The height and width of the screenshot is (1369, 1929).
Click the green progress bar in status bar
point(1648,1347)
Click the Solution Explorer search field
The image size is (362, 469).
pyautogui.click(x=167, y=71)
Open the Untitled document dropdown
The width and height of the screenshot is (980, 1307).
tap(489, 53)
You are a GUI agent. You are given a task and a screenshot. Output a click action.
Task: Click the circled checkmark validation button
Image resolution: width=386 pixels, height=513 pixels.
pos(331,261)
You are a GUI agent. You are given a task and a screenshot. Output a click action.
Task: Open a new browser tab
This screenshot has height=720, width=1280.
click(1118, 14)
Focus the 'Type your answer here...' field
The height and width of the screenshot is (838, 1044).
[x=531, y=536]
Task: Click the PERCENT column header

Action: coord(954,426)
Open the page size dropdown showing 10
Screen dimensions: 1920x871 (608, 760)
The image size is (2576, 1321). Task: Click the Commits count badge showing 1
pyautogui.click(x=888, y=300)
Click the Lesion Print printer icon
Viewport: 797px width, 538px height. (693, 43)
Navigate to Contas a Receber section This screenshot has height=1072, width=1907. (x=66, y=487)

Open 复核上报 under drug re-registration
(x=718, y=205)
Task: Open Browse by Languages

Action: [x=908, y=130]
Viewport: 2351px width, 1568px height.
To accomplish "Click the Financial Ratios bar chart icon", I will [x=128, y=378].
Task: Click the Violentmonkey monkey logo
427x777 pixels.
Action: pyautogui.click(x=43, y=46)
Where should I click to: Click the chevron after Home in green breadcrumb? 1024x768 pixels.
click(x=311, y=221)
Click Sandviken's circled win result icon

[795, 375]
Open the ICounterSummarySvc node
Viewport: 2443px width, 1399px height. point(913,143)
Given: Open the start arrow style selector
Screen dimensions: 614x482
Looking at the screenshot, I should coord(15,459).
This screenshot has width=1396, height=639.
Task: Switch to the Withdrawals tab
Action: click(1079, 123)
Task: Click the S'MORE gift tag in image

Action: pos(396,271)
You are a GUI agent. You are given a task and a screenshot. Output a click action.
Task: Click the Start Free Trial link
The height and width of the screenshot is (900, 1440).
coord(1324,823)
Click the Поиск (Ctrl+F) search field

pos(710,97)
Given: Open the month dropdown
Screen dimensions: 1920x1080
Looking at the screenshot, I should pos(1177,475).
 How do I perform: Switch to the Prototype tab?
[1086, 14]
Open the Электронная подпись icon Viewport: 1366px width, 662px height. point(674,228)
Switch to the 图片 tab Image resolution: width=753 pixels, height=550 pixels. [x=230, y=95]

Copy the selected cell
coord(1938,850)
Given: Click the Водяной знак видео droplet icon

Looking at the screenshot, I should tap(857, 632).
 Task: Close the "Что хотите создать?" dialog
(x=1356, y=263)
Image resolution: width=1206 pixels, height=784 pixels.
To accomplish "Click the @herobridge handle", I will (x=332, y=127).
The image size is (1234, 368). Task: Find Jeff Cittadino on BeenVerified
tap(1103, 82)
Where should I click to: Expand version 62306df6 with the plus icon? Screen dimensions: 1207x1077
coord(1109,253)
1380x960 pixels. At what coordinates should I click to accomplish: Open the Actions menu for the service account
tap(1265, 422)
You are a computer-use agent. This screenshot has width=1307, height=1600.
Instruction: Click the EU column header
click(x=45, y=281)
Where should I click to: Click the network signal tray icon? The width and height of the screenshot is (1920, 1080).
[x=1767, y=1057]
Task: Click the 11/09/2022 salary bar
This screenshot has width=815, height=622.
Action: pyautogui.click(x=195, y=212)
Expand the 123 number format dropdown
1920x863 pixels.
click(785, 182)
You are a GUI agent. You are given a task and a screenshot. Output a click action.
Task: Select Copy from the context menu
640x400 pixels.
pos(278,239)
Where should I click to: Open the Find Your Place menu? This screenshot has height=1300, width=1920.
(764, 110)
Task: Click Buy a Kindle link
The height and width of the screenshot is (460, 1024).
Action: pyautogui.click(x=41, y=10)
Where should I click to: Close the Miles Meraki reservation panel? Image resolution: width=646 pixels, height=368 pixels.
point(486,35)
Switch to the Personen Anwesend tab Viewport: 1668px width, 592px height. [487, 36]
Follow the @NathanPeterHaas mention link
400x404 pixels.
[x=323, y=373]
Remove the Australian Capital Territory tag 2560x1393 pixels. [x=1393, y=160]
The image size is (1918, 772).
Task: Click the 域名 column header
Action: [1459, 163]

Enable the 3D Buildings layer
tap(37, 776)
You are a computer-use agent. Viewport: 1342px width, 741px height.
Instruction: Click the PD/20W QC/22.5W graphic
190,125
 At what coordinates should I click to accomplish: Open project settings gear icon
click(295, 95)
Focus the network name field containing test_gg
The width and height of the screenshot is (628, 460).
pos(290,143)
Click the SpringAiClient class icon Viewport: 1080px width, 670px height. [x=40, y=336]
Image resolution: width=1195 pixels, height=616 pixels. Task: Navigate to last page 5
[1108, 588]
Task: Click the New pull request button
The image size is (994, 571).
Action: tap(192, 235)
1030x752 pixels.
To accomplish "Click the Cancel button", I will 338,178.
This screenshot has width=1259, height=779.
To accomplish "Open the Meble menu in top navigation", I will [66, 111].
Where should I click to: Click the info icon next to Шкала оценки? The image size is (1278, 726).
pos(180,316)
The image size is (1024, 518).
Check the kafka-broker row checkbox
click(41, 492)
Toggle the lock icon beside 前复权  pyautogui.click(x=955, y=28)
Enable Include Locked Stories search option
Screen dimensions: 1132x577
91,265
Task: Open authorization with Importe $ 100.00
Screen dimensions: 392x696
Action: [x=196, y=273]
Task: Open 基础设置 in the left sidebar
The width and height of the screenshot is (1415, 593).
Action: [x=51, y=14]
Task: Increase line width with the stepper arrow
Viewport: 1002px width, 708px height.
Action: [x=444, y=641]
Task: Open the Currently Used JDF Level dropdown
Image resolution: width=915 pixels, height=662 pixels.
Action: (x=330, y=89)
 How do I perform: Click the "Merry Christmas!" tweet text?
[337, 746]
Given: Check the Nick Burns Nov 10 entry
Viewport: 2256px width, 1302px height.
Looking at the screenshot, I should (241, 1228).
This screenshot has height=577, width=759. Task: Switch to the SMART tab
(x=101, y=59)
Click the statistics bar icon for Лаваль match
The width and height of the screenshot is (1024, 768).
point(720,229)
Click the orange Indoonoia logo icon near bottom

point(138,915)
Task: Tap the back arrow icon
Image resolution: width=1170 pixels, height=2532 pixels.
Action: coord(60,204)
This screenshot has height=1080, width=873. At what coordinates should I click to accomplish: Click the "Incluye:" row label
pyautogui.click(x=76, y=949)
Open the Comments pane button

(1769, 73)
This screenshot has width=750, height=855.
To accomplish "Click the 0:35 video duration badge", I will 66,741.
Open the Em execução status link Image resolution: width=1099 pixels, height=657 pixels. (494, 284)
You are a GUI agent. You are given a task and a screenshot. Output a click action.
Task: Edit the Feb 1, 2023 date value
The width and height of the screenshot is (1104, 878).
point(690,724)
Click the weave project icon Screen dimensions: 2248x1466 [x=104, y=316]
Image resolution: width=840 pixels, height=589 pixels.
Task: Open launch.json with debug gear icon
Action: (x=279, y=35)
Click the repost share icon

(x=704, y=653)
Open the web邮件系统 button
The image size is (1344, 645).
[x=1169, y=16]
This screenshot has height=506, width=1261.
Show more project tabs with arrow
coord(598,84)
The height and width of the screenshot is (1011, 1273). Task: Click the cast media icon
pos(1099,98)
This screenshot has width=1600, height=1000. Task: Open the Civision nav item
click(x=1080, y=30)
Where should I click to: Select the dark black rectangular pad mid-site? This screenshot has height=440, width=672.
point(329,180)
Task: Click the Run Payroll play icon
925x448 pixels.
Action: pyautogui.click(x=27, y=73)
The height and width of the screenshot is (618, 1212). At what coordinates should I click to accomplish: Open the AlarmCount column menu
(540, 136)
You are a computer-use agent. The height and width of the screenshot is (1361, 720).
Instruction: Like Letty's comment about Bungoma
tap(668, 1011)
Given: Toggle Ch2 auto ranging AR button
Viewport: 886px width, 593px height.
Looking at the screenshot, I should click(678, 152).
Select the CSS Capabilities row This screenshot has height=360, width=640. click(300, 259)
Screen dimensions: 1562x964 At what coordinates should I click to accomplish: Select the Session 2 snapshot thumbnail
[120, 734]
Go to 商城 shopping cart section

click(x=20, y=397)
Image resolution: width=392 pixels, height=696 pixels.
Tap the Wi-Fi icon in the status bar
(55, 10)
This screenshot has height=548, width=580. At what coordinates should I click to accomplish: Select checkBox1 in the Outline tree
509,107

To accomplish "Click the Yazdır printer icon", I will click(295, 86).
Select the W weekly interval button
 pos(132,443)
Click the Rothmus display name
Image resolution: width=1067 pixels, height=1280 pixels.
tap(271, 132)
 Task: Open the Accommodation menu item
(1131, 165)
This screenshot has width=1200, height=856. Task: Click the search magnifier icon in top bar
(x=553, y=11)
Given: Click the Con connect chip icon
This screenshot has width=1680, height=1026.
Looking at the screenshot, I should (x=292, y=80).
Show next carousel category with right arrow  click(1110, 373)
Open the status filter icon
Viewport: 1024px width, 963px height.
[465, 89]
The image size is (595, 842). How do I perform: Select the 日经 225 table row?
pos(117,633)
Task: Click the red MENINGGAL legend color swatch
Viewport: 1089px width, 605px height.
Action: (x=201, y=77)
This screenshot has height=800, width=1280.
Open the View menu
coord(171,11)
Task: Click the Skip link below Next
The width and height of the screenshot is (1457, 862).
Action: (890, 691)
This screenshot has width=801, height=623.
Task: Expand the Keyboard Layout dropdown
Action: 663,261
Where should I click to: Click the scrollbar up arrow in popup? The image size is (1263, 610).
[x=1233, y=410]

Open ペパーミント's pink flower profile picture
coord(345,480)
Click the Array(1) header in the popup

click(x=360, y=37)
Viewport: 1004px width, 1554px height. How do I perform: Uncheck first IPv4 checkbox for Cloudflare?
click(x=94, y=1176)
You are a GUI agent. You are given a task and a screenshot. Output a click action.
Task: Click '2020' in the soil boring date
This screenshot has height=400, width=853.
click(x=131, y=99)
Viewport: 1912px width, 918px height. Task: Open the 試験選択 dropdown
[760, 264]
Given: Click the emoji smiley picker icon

STATED EXERCISE. Please set down, word for word, the records from the line with "Task: Open the Currently" up to and including the line with "click(x=1080, y=30)".

FINAL RESULT.
Task: Open the Currently Used JDF Level dropdown
Image resolution: width=915 pixels, height=662 pixels.
Action: (x=330, y=89)
 How do I perform: Click the "Merry Christmas!" tweet text?
[337, 746]
Given: Check the Nick Burns Nov 10 entry
Viewport: 2256px width, 1302px height.
Looking at the screenshot, I should (241, 1228).
This screenshot has height=577, width=759. Task: Switch to the SMART tab
(x=101, y=59)
Click the statistics bar icon for Лаваль match
The width and height of the screenshot is (1024, 768).
point(720,229)
Click the orange Indoonoia logo icon near bottom

point(138,915)
Task: Tap the back arrow icon
Image resolution: width=1170 pixels, height=2532 pixels.
Action: coord(60,204)
This screenshot has height=1080, width=873. At what coordinates should I click to accomplish: Click the "Incluye:" row label
pyautogui.click(x=76, y=949)
Open the Comments pane button

(1769, 73)
This screenshot has width=750, height=855.
To accomplish "Click the 0:35 video duration badge", I will 66,741.
Open the Em execução status link Image resolution: width=1099 pixels, height=657 pixels. (494, 284)
You are a GUI agent. You are given a task and a screenshot. Output a click action.
Task: Edit the Feb 1, 2023 date value
The width and height of the screenshot is (1104, 878).
point(690,724)
Click the weave project icon Screen dimensions: 2248x1466 [x=104, y=316]
Image resolution: width=840 pixels, height=589 pixels.
Task: Open launch.json with debug gear icon
Action: (x=279, y=35)
Click the repost share icon

(x=704, y=653)
Open the web邮件系统 button
The image size is (1344, 645).
[x=1169, y=16]
This screenshot has height=506, width=1261.
Show more project tabs with arrow
coord(598,84)
The height and width of the screenshot is (1011, 1273). Task: Click the cast media icon
pos(1099,98)
This screenshot has width=1600, height=1000. Task: Open the Civision nav item
click(x=1080, y=30)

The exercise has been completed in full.